Discovering your passion for helping people

March 29th, 2017 / by / in: Lifestyle / No responses

For many people the care of others comes naturally, and you’ve no doubt found yourself offering to run an errand for a neighbor, volunteering at a local event or organization, or donating to a charity. Simple acts of kindness such as these are what make the world go round, and it’s rewarding to be able to help in whatever way we can. However, if your passion for helping people extends further than what’s expected, and those random, everyday acts of kindness, you might like to think about a career that would allow you to offer assistance in a specific way; a role that will leave you feeling fulfilled, far happier in your working environment, and able to use talents you might have been storing away until now.

I want to help people: what next?

When you think about it most careers involve helping people in one way or another, whether that’s via customer service, providing a skill they’d find useful, or offering direct care. Indeed, there are a variety of job roles you could take that would enable you to help people in a way, and across a variety of sectors.

The healthcare industry, for example, is one of the most obvious when it comes to helping people, but the kinds of careers available are incredibly diverse. From specialized medical care and tailored therapies, to general practitioners, nurses, rehabilitation staff, and those who work in admin and office roles, each person in that industry is there to help people at a particular level. Public sector jobs, including police officer, firefighter, civil servant, politician, or postman/woman will also enable you to help others, and again their job specifications are vastly different. You may decide that you’d like to help people in another way, and join a charitable organization as a fundraiser or coordinator; not all means of helping people will be paid jobs, and it’s up to you to discover how your time and talents are best used.

Think about the kinds of skills you possess, or would like to learn. Is there a particular job you feel you’d be good at, or is your passion for helping people steering you in one direction or another? You see, many of the sectors that fall under the umbrella of ‘caring’ are incredibly competitive to get into; job openings are rare, and when they do become available there are plenty of skilled and experienced workers ready to take their place. It’s always a good idea to think very carefully about what you can offer the caring profession before leaping in. How else can you expect to find your dream role?

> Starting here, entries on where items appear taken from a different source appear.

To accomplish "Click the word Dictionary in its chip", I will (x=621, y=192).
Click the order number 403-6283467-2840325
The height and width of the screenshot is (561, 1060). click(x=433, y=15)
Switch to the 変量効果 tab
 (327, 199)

The best routes to a fulfilling career helping people

Once you’ve ascertained what you’re good at, how you’d like to help people, and the kinds of position that will allow you to fulfill both of these things, it’s time to get out there and achieve your dream. There are numerous paths that lead towards a fulfilling career helping people, and some of them will offer more benefits and chances of success than others. Whether you’re venturing down the route of education, voluntary work or an entry-level position, it’s important to understand the kinds of things that will be expected of you at every turn, and to think carefully about where you’d like to be within the next few years. Budget, current commitments, and prior knowledge should also be considered, but remember; if helping people is something you’re really passionate about, you will always find a way.


Seeking out a specialist education is the most popular pathway into all kinds of caring professions, including healthcare, technological support, and teaching, as well as many kinds of therapy. If you’re able to, head back to college and choose a course that will support your dream to help people; you’ll often find guidelines for the kinds of education that’s expected on job profiles, so take a look. If you gained more general qualifications, but a degree nonetheless, investigate the kinds of training, top up, or master’s degree you would need to achieve the kind of standard the position is asking for. Public health, for example, requires a background in teaching, research, environment, or medicine, and there are further qualifications like a University of Arizona’s masters in public health that you could complete in addition to prior knowledge and training.

Voluntary work

Voluntary work is a popular way to help people, taking up as much time as you have to give. Again, the concept of voluntary work is an assorted one, comprising everything from helping at a local school, library, or care home, to caring for animals, working directly with a charity, or managing a fundraising store. You may even want to make yourself available within your community, and assist neighbors or businesses in any way they need help. As well as being incredibly rewarding, voluntary work is a great way to narrow down potential careers, and to introduce you to the areas where your skills could be put to the best use. Many of those who volunteer will find themselves full or part time positions eventually, so it’s worth seeing how you can help today.

An entry-level position

Finally, consider the benefits of an entry-level position, which is typically taken by recent graduates or those who will do specific training on the job. Entry-level roles are ideal for anyone who has achieved a general education and would now like to specialize, and students who have graduated with little work experience; internships and apprenticeships are sometimes considered entry-level roles, and will provide all kinds of valuable experience and training that you’ll then be able to apply to high-paid, or more particular career pathways. It’s important to remember that entry-level positions won’t stay at that level forever, and they’re a valuable means to work your way to where you’d like to be.

Therefore, making the most of a passion to help people could be far easier than you’d initially thought. There are dozens of ways to make that dream happen, and many of them will complement existing commitments, prior education and the talents you already possess.